(Foto: Unsplash/Kelly Sikkema)

Prosperi. Comunicar todos os dias a beleza que encontramos

O 46º Dia Nacional da Vida convocado pela Igreja italiana. Eis a contribuição do Presidente da Fraternidade num número especial do jornal “Avvenire” de 4 de fevereiro
Davide Prosperi

O Dia Nacional da Vida reduz-se com frequência a uma contraposição entre uma minoria que defende o valor da vida, especialmente nos seus momentos mais frágeis (gestação, nascimento, deficiência e velhice), e uma maioria em grande parte indiferente, mas capaz de momentos de forte reivindicação (política, mediática e agora cada vez mais também jurídica), sobre temas como eutanásia, aborto e novos supostos direitos. Acaba-se assim por não escutar e não compreender o outro.

As duas partes são paradoxalmente semelhantes ao enfatizar valores como acolhimento, compaixão, acompanhamento e piedade, chegando porém a conclusões diametralmente opostas. O mesmo, embora em termos diferentes, acontece com guerra ou imigrantes, outros temas colocados no centro do Dia Nacional da Vida: todos querem a paz, mas qual é a paz mais justa? Enquanto se discute, morrem homens, mulheres e crianças inocentes. Enquanto isso, apesar dos apelos ao aumento da natalidade, os abortos no mundo são mais de 40 milhões por ano e as mortes por eutanásia e suicídio assistido têm vindo a aumentar. Uma verdadeira hecatombe “voluntária”. Muitos debates e muitos bons propósitos, mas no fim o homem continua a fazer o que quer: dos outros e dos mais fracos sobretudo, mas também de si mesmo. Querendo criar um mundo sem Deus, o homem põe-se no lugar de Deus. O resultado é quase sempre a violência, a eliminação de quem incomoda. É o mesmo engano utópico experimentado com as ideologias totalitárias que persiste de uma outra forma.

**EXPLORE O MATERIAL**:
a - Responda, com base no texto sobre o Dia Nacional da Vida, às perguntas seguintes.
(i) Que momentos mais frágeis da vida são enumerados entre parênteses?
(ii) Quantos abortos por ano se registam no mundo?
(iii) Que outros temas, colocados no centro do Dia Nacional da Vida, são referidos a seguir a eutanásia e aborto?
b - Resuma em duas frases o texto sobre o Dia Nacional da Vida.
c - Prossiga o texto sobre o Dia Nacional da Vida a partir da última frase apresentada.

**DADOS FORNECIDOS**:
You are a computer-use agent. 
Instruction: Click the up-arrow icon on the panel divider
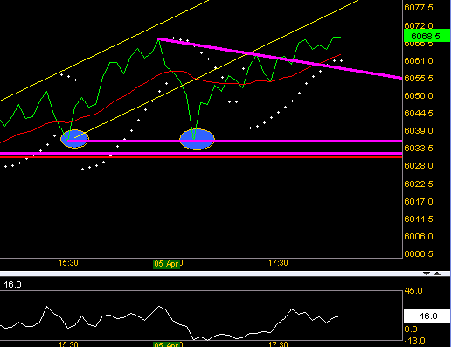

**RESULTADOS POR TAREFA**:
a -
(i) Gestação, nascimento, deficiência e velhice.
(ii) Mais de 40 milhões.
(iii) A guerra e os imigrantes.

b - O Dia Nacional da Vida reduz-se com frequência a uma contraposição entre uma minoria que defende o valor da vida nos seus momentos mais frágeis e uma maioria em grande parte indiferente, o que leva a não escutar nem compreender o outro. Enquanto se discute, morrem inocentes, aumentam as mortes por eutanásia e suicídio assistido e os abortos ultrapassam os 40 milhões por ano, e o homem, querendo criar um mundo sem Deus, põe-se no lugar de Deus, o que resulta quase sempre em violência.

c -
Para os cristãos do nosso tempo, apresenta-se então a mesma alternativa que se perpetua desde os tempos de Cristo: Jesus ou Barrabás? O poder de Deus ou o do homem? Isto, a meu ver, é o cerne do Dia Nacional da Vida: a vida é mistério porque se vê e se sente, mas não se possui. Como dizia don Giussani: «Se neste momento eu estou atento, isto é, se sou maduro, não posso negar que a evidência maior e mais profunda que percebo é que eu não me faço por mim mesmo, não me estou a fazer por mim. Não me dou o ser, não me dou a realidade que sou, sou “dado”». O problema da presença de Deus como fator determinante da vida não pode ser então reivindicado reduzindo-o a uma contraposição ideológica. Jesus, morto e ressuscitado por todos, revelou o senhorio amoroso de Deus sobre a existência. Trata-se então de imitá-Lo, testemunhando «a força surpreendente da vida».

Trata-se, como cristãos, de comunicar a beleza que encontramos e que, mesmo com as dificuldades de todos, todos os dias redescobrimos. O Dia Nacional da Vida pode tornar-se assim um grande momento para documentar aquilo de que o coração do homem precisa: Alguém que o faça ressurgir, que o salve para sempre. Mesmo no limite e na dor. Afinal, «tudo flui», como disse V. Grossman, mas a glória de Cristo, humilde e sofrendo na cruz, a mesma glória de uma mãe que vê seu filho sofrer na doença e com ternura o acompanha testemunhando-lhe a esperança do amor, a glória do doente que oferece a Deus o significado misterioso de seu mal pela salvação de cada um de nós, essa glória não se apaga. E é essa glória que muda o mundo.